== Information ==
****************************************
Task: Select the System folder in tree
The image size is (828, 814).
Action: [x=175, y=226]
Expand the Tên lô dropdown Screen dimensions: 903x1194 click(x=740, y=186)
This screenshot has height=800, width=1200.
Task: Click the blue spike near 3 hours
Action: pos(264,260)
****************************************
== What to do ==
When the material above is given again, every line must match it exactly.

== Expected answer ==
Task: Select the System folder in tree
The image size is (828, 814).
Action: [x=175, y=226]
Expand the Tên lô dropdown Screen dimensions: 903x1194 click(x=740, y=186)
This screenshot has height=800, width=1200.
Task: Click the blue spike near 3 hours
Action: pos(264,260)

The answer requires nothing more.